>> begin

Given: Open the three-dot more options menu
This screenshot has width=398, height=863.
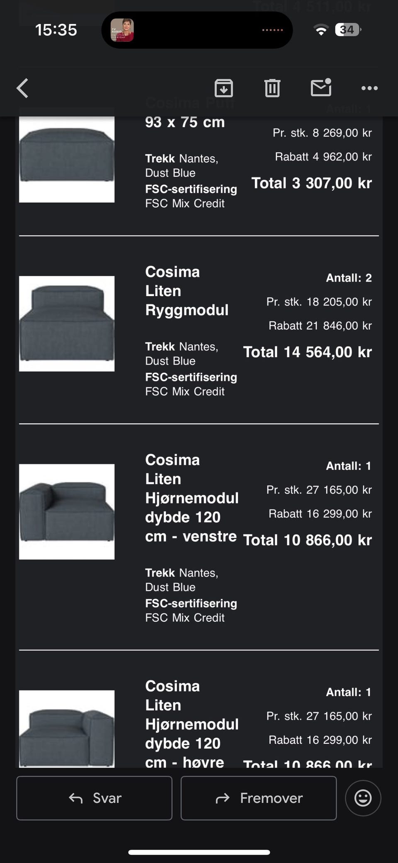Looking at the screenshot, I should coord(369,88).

>> end
>> begin

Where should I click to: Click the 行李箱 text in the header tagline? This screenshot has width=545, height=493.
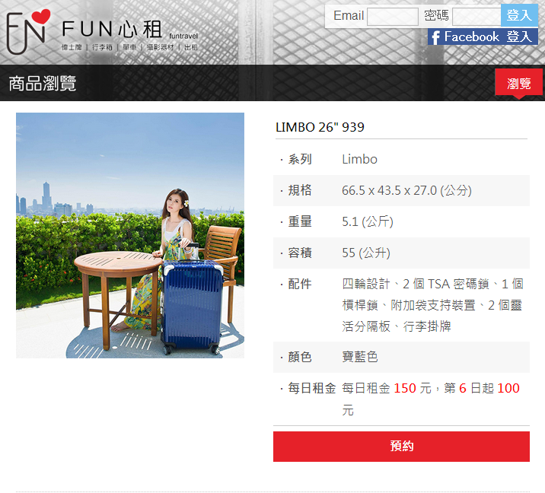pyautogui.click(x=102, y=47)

>> end

_Required work_
Can you print the data from the line with "Where should I" up to and including the line with "pyautogui.click(x=102, y=47)", leaving the pictures out?

_Result of this task_
Where should I click to: Click the 行李箱 text in the header tagline? This screenshot has width=545, height=493.
pyautogui.click(x=102, y=47)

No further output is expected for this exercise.